Return all of the entries exactly, with nothing added or left out.

___ DATA SUPPLIED ___

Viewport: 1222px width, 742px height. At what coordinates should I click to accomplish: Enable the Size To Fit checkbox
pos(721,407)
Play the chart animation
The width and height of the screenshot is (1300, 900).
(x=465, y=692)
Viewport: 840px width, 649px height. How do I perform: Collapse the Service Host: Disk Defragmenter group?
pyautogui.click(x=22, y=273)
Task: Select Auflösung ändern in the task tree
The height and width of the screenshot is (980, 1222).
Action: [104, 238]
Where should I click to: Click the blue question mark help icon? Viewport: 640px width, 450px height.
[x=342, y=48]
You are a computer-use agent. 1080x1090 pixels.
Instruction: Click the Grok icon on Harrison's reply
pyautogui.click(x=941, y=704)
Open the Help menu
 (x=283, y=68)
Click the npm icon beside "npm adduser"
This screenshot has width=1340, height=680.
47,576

___

**SOLUTION FOR THIS TASK:**
Viewport: 1222px width, 742px height. At what coordinates should I click to accomplish: Enable the Size To Fit checkbox
pos(721,407)
Play the chart animation
The width and height of the screenshot is (1300, 900).
(x=465, y=692)
Viewport: 840px width, 649px height. How do I perform: Collapse the Service Host: Disk Defragmenter group?
pyautogui.click(x=22, y=273)
Task: Select Auflösung ändern in the task tree
The height and width of the screenshot is (980, 1222).
Action: [104, 238]
Where should I click to: Click the blue question mark help icon? Viewport: 640px width, 450px height.
[x=342, y=48]
You are a computer-use agent. 1080x1090 pixels.
Instruction: Click the Grok icon on Harrison's reply
pyautogui.click(x=941, y=704)
Open the Help menu
 (x=283, y=68)
Click the npm icon beside "npm adduser"
This screenshot has width=1340, height=680.
47,576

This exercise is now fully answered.